Should you decide to ask question, be mindful of how you phrase it and don’t feel entitled to an answer. As I stated before it’s not their job to educate you. If you do get a response, be open to it. Don’t try and correct them. The fact that you might not understand something, doesn’t negate the validity of their answer. If you’re not satisfied with it, that’s not their problem but yours. Try and figure out why you’re not satisfied and solves this by doing some research by yourself. Google is a great starting point!
So you’ve decided to join in on the festivities and you’ve been granted entry. The least you could do is have a helping hand in protecting this safe space. So should you witness something that crosses the line, whether it’s verbally or physically, speak up, try to lend a helping hand as much as you can. Sure pride week is all about the LGBTQ+ community, but we both know individuals with bad intentions are everywhere, maybe especially during such big events. Ready to spew hate and judgement, with no other reason than because they can. Remind yourself that there’s never an excuse to make another human being feel ashamed/uncomfortable because of who they are. Use your privileged as a cisgender heterosexual to ensure that the members of the LGBTQ+ community feel safe and protected.
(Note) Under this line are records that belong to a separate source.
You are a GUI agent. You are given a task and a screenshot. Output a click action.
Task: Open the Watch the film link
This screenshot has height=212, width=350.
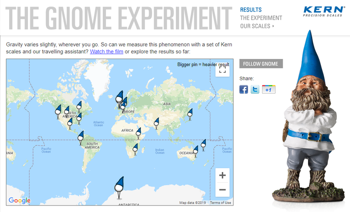(x=106, y=52)
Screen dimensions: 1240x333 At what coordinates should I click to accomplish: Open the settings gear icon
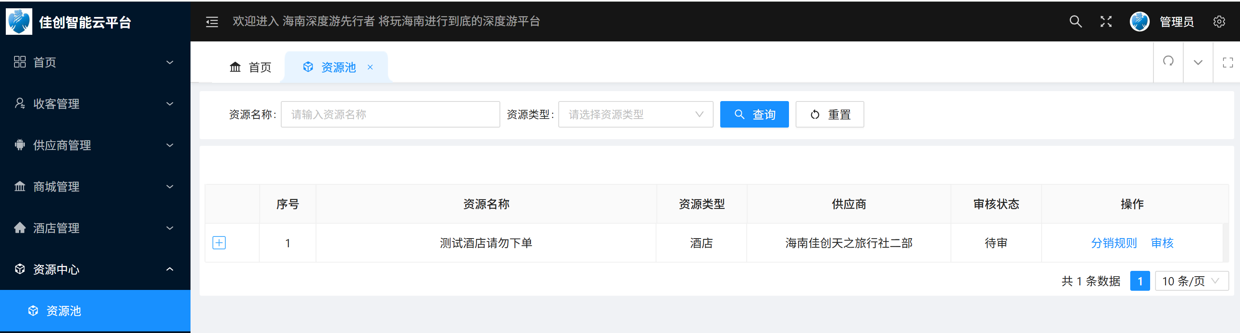pyautogui.click(x=1219, y=22)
Even if the threat to their safe space is coming from your inner circle.
The only way I’m able to share these important reminder with you guys is because I had to learn this lessons myself. Most of which the hard way, because I wasn’t even aware of my own wrong doings, even if my intentions where good. By no means does this mean I’m done learning. Considering I will never fully understand how it feels to be a LGBTQ+ individual in a society which isn’t (always) LGBTQ+ friendly, it safe to say I’ll be learning forever.
Furthermore I want to make clear that there reminders are shared from a cisgender heterosexual point of view. If by doing so I’ve offended anyone from the LGBTQ+ community, I apologies. I’m open to any adjustment to this post to make sure that it’s no longer offensive. As well as any other reminders missing when it comes to responsibly participating in pride week as a non-LGBTQ+ individual.